Mowi Scotland develops new sea lice modeling, reduces lice levels at smolt farm

Philip Gillibrand, Sean Anderson, Allan Murdoch, and Luke Plummer pose with salmon smolt
Mowi Scotland's new sea lice modeling has so far helped the company reduce sea lice levels at its Loch Etive farm | Photo courtesy of Mowi Scotland
6 Min

Mowi Scotland said it has pioneered a new method of sea lice modeling as part of an application to grow post-smolt salmon at a farm in Loch Etive, Scotland, claiming the new model should help reduce sea lice.

The company said that its new sea lice modeling, developed by Mowi Head of Oceanography and Environmental Modeling Philip Gillibrand, created a sea lice distribution model for Loch Etive. Using the model, the company developed a farming strategy it said is predicted to vastly reduce the prevalence of sea lice. 

The company said Gillibrand and MowI COO of Farming Scotland, Ireland, Faroes, and Atlantic Canada Ben Hadfield recently visited the Loch Etive site to validate the model and that model has so far shown high accuracy; however, it also said it overpredicted sea lice levels in the first five months of stocking. 

“We used a sea lice dispersal model to establish the connectivity between our farm sites in Loch Etive and neighboring sites and then combined that with a population dynamics model to predict the life cycle of the lice on the farms and estimate the daily production of lice larvae,” Gillibrand said. “Both models include a degree of precaution, and the lice count data we are collecting will help fine-tune the models and improve the predictions in the future.”

Mowi said that sea lice modeling is a core part of salmon-farming regulations in Scotland, in part thanks to the salmon industry suggesting the practice as a way of improving the relationship between the salmon-farming industry and wild fish interest groups.

The Loch Etive site was first approved in late 2023, and in February 2024, the company deployed 2.5 million post-smolt salmon which will later be used to stock the company’s larger sites in Scotland. According to Hadfield, the initial analysis showed the sea lice modeling is working at the site.

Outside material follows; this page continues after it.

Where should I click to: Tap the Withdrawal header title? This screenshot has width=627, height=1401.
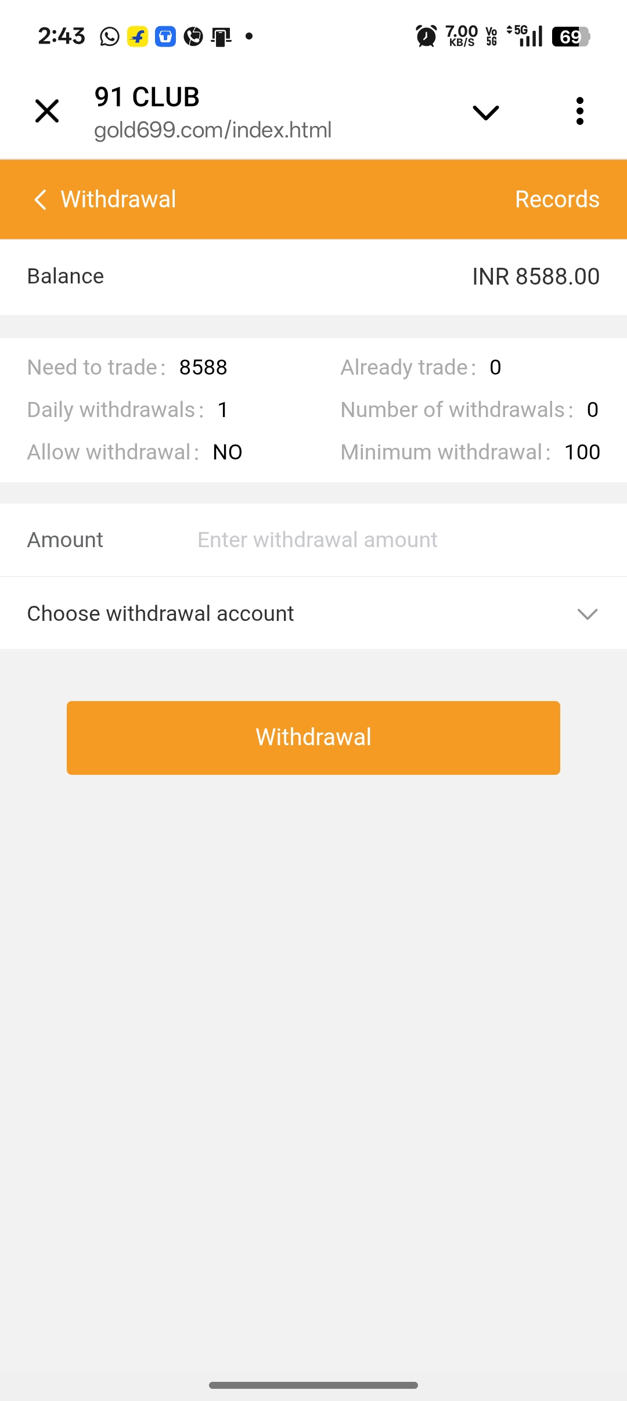(118, 199)
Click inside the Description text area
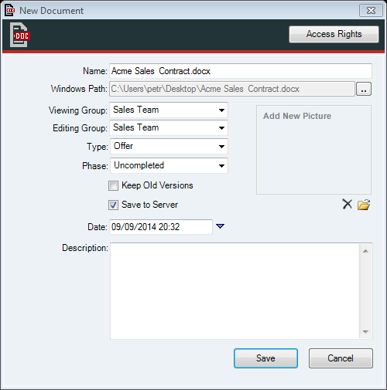Viewport: 387px width, 390px height. [235, 291]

“The post-smolt salmon looked excellent: perfect form, healthy gills, and low sea lice levels,” he said. “Our model has a strong correlation to lice epidemiology but still overpredicts to a reasonable level, due to the precautionary assumptions in line with the disciplines expected in environmental modeling such as the fact that we are not able to model the full extent of our farmed cleaner fish removing sea lice from our salmon.”

The latest model also comes amid increasing pressure from environmental NGOs opposed to salmon farming, Hadfield said. He was critical of recent lice distribution models presented by Wild Fish, the Coastal Communities Network (CCN), and Fisheries Management Scotland to the Scottish Parliament. 

“I was disappointed to see Wild Fish and CCN state that sea lice levels were high and uncontrolled when the data shows they are at the lowest level for 20 years,” Hadfield said. “I believe that this recent evidence was at best misleading and given with the express intent of damaging the salmon farming industry. Indeed, this was duly refuted by Charles Allan, the most senior operational regulator at the Scottish Government, who gave evidence to the Parliamentary Committee that sea lice were under control and at low levels.”

Mowi announced the success with its new modeling as a recently published study that reviewed data from the Norwegian salmon-farming industry found that the production of sea lice larvae from farmed salmon is overestimated and that the impacts on wild salmon from farmed salmon are minimal.